But enough about last week’s headlines.
Jamie Malanowski, the managing editor of Playboy, has written his second novel, The Coup (Doubleday), a satirical tour de force of Washington, in which he masterfully rips most of his plot points (see first paragraph) from the contemporary political palette (again, sadly, see first graph).
The names therein have been changed, we presume, to protect the not-so-innocent. But why? At many points during our reading of his 240-page tome, we wished, probably quite naively we admit, that Malanowski had done away with that perfunctory pleasantry. Tell your readers, Jamie, which politician we all know has been having an affair. Use his real name. Highlight the journalist who’s sexed and is still sexing her way to the top of the DC journo-world. Use her real name. Let it all hang out, and face the consequences. Get sued, Jamie. For the sake of humanity, get sued. Forget about selling a book via the traditional route. Burn bridges for the simple sake of telling the truth.
The book is good and will be an especially fun and funny read for those far removed from the insidious world of Beltway politics and journalism. Anyone with a conscience who still chooses to live within the milieu, however, will probably have to stop reading by page 11 to reconsider his or her life’s journey. No doubt, the masochists among us, like Ana Marie Cox, for instance, will get her kicks (and quips) without really examining, or explaining to her readers, why the book “manages to excavate an ugly and hilarious truth about Washington.” Explaining how, after all, is the easy part. The why, perhaps, could get her in trouble.
But Jamie went the traditional route, visiting DC late last week to attend a party hosted by The Washington Monthly in his honor.
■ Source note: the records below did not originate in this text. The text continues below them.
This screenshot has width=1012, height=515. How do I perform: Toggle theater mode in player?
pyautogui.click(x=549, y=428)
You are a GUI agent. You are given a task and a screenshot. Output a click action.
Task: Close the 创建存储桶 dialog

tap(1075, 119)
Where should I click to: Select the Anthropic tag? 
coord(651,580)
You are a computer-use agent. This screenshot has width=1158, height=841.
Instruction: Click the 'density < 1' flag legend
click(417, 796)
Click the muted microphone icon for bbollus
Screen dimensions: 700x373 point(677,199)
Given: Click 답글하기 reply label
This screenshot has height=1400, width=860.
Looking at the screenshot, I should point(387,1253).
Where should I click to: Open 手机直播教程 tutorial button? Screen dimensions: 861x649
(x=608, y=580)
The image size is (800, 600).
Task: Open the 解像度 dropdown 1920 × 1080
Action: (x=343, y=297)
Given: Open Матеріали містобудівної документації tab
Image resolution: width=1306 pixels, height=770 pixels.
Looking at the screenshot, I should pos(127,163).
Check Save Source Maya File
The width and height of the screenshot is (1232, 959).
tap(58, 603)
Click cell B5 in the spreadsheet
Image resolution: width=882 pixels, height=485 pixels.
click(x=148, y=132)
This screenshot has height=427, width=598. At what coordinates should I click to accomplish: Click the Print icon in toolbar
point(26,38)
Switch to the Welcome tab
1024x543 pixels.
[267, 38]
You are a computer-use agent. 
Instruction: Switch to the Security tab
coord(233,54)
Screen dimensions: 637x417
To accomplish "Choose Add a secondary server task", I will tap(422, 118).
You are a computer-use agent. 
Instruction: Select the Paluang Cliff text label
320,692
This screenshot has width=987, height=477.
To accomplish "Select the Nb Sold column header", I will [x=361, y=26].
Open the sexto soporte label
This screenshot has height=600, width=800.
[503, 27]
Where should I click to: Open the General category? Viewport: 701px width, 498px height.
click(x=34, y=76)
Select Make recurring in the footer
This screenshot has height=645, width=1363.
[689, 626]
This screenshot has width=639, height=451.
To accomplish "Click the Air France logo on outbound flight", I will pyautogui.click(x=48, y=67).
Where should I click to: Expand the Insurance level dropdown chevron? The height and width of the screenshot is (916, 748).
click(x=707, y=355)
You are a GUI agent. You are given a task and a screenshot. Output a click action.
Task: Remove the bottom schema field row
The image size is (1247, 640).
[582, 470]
He saw old pals who’ve published his work; he met young journalists who gushed about Playboy’s articles (hoping all the while to see their bylines in its pages sooner rather than later); yes, he danced within our milieu for a few short hours.
And then he left — leaving us and others like us to ponder the whys of this specific universe, the hub that happens to lead the free world. After the party Big Head DC caught up with Malanowski in an effort to help you, dear readers, to piece together your own whys, whatever they may be: Read more…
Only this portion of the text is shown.